The church partnered with Sunrise Senior Living and filed an application with the Board of Zoning Adjustments in June 2018. The application called for demolishing and rebuilding the church and adding a four-story, 86-unit continuing care community on the site. The BZA approved the project in February 2019.
Throughout the BZA process, the Tenleytown Neighbors Association filed a series of motions in opposition to the project, including a 163-page letter. Several group members testified in opposition at a Nov. 14, 2018, hearing.
The group's arguments in opposition included the size of the proposed development and the traffic and noise it could create.

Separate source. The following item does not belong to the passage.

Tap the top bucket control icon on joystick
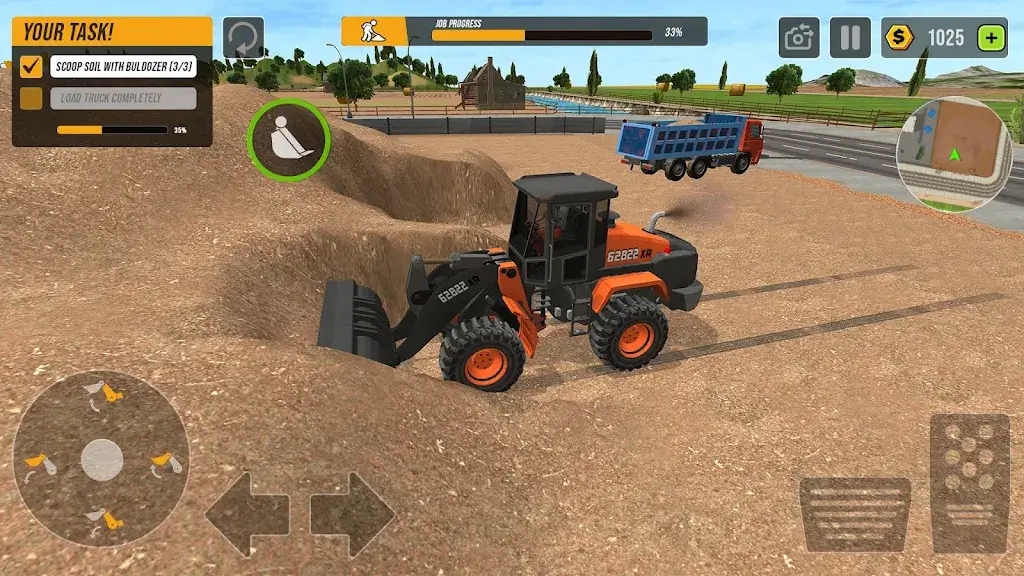tap(102, 392)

"The lot at 3920 Alton is not large enough to accommodate the massive CCRC and this problem is exacerbated by the fact that the building would also include a church," the Tenleytown Neighbors Association wrote in an opposition letter. "The Sunrise project would be a serious overuse of the site, which shares a boundary with 5 single family detached homes."
The project was supported by Advisory Neighborhood Commission 3E. In its resolution of support, ANC 3E said the applicant made changes in design and agreed to mitigation efforts around traffic and noise.
It was also supported by groups including Ward 3 Vision and Coalition for Smarter Growth. CSG Policy Director Cheryl Cort submitted written testimony for the November 2018 hearing detailing the project's benefits.
"We support this project given the need by Wisconsin Avenue Baptist Church to renew its outmoded facility for religious uses," Cort wrote in the letter. "We support the project because it is sensitively designed, requiring only modest relief from zoning requirements. We support the project because we believe it is important to provide assisted living and memory care for DC and DC area families."
A member of the Tenleytown Neighbors Association who spoke in opposition, Juliet Six, filed another appeal in May 2018 over a 146-unit development in the neighborhood.
Residents across the city have appealed dozens of projects in recent years, delaying projects that would create thousands of new housing units. The appeals come as Mayor Muriel Bowser is pushing toward a goal of building 36,000 new units in D.C. by 2025, with a focus on adding housing in upper Northwest neighborhoods like Tenleytown.